2) Analyze Listener Demographics (Location, Age, Source of Streams) and Understand Which Song Performed best in which Demo
The second thing you should be doing is to understand who your listeners are, where do they live and how they listen to your music. Fortunately, the streaming platforms give us the location data so we can see where listeners live and which song they listen to the most. Aside from streaming, this is also useful data for booking shows in the future.
Furthermore, you can see the age groups and gender information. This is also good to understand which demographic do you perform the best.
The last part would be to understand how they listen to your music. Did they find you from an online article, or playlists? If they found you on a playlist - was it an editorial or algorithmic playlist? This is all important information to analyze.
3) Analyze title keywords of playlists you performed well in terms of genres and moods (Including Editorial Playlist adds)
Playlists are very important to understand how you get new listeners. User generated playlists, which are usually smaller, are great to build up your analytics. One of the most important criteria to get into editorial and algorithmic playlists are building up great analytics.
So, once you get into a few user generated playlists, look at the playlists you perform the best. This would be not only the playlists you get the most streams, but also most listeners and saves. If you have, you can also look up your editorial and algorithmic playlist placements to understand which keywords, genres and moods are they defined with. Understanding why you got in will only make your job easier in the future to be placed on a large playlist again.
4) Look up artists on ‘Listeners Also Like’ and try to understand what do you have in common (Genre, Mood…)
Another great way to analyze your streaming data is to look up artists listed under ‘listeners also like’ on your analytics page. This list is based on user behavior aggregated from similar playlist adds and saves to you. Basically, if you and X artist were on the same playlist, and then a user saved both of you to their playlist, or better, created a new playlist featuring yourself and X artist, you are flagged by the algorithm and now associated with that artist.

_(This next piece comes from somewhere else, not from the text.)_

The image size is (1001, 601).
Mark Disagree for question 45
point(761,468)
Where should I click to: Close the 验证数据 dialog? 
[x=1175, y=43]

Check out the pages of these artists on your list and listen to their music. Try to understand what do you have in common with them. Are you in a similar genre? Or is it that your music are in similar moods? What makes a listener associate you and X artist together? This would be a very valuable exercise at its worst, and a potential partnership with the X artist at it’s best.
5) Get more listeners to follow your profile, so they will be notified when you upload a new track
Your follower number is one of the biggest indicators that you have good engagement with your listeners. Your followers are people who are most likely to not only check out your music, but also to buy your merchandise and come to your shows. They are current and potential fans. So, having a good follower/listener ratio is a great sign, as it shows how much of the listeners you are able to convert into fans or followers. Moreover, followers will be notified first when you upload a new track. Your songs will be on their ‘Release Radar’ playlists, so they will be the ones who will save your tracks to their libraries and get your analytics numbers up.
By analyzing and understanding your top performing songs, you can deliver new songs who might potentially be successful as well. Moreover, you can use streaming data to look into user demographics such as age, gender and location.
The location data can additionally be very helpful for booking future gigs. Moreover, by looking into other artists your listeners listen to, you can understand why listeners choose to listen to your music. And finally, by getting more followers, you can convert your listeners into the fans, who will ultimately be very useful for you to increase your revenue as an artist.